Я смотрела только вперед. На меня же оборачивался почти каждый. Кто-то бросал взгляды исподтишка, кто-то пялился без стеснения. В нашем районе любая новость разлетается со скоростью света. Не пройдет и часа – и вот даже помойная крыса знает, что вчера ты заказал пиццу с ананасами и ветчиной.
– Ну ты только посмотри на нее, – прошептала одна из учительниц, чьи кудри неудачно подчеркивали плешину на макушке. Она вела химию у выпускных классов. – Взгляни на это лицо. Ей все равно!
– Бедная Айя, – с придыханием произнесла имя моей мамы другая учительница, она преподавала у меня географию. – Как же ей пережить такое горе? Еще и осталась с такой дочерью совершенно одна. Может, занесем ей коробочку конфет после работы? Чай попьем…
Я сжала челюсти, но шаг не замедлила и продолжила искать номер кабинета. Мой топографический кретинизм проявляет себя даже в здании школы. Я шмыгнула в приоткрытую дверь, только чтобы проверить, не это ли кабинет биологии. Не мой класс и не мой преподаватель. Я вынырнула обратно в коридор и пошла дальше, пока группка старшеклассников провожала меня пренебрежительными взглядами.
– Я слышала, она вела себя так же, когда умер ее брат, – пропищала одна девчонка, дергая за руку свою подружку. – Как там его звали? Еще такое странное имя было…
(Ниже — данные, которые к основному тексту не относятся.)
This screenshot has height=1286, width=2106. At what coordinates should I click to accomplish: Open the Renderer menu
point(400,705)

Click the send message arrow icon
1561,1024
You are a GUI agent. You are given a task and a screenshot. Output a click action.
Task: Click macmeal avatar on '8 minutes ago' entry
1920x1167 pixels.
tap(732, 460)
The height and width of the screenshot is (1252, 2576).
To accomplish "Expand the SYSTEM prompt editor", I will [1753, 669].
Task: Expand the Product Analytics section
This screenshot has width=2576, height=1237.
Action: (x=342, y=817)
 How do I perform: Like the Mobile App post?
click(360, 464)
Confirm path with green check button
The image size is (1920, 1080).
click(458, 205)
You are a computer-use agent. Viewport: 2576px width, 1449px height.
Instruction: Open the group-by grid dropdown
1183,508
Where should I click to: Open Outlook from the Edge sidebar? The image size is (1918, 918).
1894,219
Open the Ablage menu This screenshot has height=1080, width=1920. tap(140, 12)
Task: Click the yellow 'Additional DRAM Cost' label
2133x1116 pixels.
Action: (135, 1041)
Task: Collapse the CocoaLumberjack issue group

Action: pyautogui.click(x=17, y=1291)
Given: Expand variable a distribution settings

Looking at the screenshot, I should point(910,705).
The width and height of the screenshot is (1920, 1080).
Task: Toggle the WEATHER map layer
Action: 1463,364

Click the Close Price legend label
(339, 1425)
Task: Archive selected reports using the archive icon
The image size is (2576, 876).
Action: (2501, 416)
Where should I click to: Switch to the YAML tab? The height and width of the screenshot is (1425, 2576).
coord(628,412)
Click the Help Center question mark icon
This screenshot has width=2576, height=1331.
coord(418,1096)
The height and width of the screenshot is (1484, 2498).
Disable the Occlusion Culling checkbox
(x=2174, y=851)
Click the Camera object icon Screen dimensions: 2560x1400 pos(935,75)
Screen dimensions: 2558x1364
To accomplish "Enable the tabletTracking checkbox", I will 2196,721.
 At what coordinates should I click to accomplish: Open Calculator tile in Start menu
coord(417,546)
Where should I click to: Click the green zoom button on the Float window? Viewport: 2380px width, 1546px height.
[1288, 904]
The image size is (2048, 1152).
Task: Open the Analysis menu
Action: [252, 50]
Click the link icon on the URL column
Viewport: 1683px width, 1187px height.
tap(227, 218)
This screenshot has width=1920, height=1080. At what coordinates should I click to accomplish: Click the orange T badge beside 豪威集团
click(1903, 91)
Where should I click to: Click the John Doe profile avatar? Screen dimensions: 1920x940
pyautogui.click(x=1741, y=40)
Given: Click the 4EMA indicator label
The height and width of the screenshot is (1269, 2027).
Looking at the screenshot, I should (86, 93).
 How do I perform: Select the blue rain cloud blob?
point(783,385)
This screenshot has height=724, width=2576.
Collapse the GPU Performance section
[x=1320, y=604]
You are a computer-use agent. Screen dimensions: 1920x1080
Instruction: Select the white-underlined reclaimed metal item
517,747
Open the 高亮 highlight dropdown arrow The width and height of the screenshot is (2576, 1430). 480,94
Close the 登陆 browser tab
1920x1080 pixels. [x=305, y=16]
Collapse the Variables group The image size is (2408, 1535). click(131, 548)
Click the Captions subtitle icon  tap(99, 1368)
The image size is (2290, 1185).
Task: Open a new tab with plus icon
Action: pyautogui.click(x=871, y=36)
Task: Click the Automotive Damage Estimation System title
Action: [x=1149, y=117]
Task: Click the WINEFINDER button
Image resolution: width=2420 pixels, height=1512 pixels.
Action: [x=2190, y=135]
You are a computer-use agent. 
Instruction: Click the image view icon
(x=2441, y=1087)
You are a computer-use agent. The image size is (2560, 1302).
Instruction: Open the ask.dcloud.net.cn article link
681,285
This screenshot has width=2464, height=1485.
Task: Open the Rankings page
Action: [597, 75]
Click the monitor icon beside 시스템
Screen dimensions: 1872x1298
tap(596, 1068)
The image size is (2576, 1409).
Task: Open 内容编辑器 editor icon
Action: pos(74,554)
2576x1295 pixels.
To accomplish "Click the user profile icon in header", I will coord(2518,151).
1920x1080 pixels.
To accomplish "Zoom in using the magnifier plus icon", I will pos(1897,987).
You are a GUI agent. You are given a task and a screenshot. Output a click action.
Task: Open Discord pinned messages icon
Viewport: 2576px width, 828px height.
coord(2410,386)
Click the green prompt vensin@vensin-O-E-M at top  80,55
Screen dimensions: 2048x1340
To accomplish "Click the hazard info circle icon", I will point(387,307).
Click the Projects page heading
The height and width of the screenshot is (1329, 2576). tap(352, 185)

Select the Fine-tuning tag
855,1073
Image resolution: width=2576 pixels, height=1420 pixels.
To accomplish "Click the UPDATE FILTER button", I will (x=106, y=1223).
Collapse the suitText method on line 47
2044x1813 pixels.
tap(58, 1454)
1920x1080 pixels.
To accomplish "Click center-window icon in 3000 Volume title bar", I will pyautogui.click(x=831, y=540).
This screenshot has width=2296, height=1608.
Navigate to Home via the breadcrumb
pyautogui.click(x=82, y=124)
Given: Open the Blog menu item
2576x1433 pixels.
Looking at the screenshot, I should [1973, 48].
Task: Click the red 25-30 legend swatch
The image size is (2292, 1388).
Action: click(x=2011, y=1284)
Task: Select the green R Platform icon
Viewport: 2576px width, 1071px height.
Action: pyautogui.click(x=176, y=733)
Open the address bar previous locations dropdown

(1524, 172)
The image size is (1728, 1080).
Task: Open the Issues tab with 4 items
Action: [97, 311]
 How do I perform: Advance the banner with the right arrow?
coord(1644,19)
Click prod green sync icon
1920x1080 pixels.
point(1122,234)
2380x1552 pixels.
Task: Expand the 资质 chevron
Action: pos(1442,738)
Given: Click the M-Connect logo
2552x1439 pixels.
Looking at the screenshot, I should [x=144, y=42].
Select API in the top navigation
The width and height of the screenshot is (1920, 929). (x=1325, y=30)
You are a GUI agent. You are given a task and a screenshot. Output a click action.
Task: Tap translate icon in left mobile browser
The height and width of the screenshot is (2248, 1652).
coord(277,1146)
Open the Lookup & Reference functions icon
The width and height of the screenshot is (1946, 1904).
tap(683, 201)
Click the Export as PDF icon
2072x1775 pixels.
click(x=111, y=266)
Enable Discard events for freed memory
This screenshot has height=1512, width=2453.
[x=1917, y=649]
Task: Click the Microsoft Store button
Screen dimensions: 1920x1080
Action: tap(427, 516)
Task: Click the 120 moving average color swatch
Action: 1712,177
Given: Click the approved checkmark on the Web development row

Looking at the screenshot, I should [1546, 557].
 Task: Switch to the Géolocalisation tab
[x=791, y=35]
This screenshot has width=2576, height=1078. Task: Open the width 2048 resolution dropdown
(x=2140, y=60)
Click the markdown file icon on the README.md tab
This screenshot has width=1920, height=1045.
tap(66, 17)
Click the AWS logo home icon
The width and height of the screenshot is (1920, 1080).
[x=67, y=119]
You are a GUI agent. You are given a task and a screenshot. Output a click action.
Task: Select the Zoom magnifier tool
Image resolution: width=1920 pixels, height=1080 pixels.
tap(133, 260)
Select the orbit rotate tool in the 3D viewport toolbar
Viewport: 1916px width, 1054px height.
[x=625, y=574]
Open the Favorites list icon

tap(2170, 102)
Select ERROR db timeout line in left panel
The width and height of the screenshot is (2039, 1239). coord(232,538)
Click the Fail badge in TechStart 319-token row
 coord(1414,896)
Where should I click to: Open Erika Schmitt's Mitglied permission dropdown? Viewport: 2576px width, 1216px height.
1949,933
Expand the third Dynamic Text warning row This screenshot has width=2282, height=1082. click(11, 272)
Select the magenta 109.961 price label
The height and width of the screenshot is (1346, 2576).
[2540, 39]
Без понятия, откуда им известно о моей реакции на смерть брата, если тогда мы жили в другой стране. Но за свои семнадцать лет я успела убедиться в том, что этот мир невероятно мал. Кто-то знает кого-то, и этот кто-то передал кому-то чей-то секрет. Не удивлюсь, если через пять рукопожатий я знакома с премьер-министром Канады.
– Говорят, ее брат был таким хорошеньким! – раздосадованно добавила одна из старшеклассниц, подтверждая мои догадки. – Ну, до того как умер ни с того ни с сего. Как же его там звали? Аксель или Элио… Одно из двух, но имя было очень странным.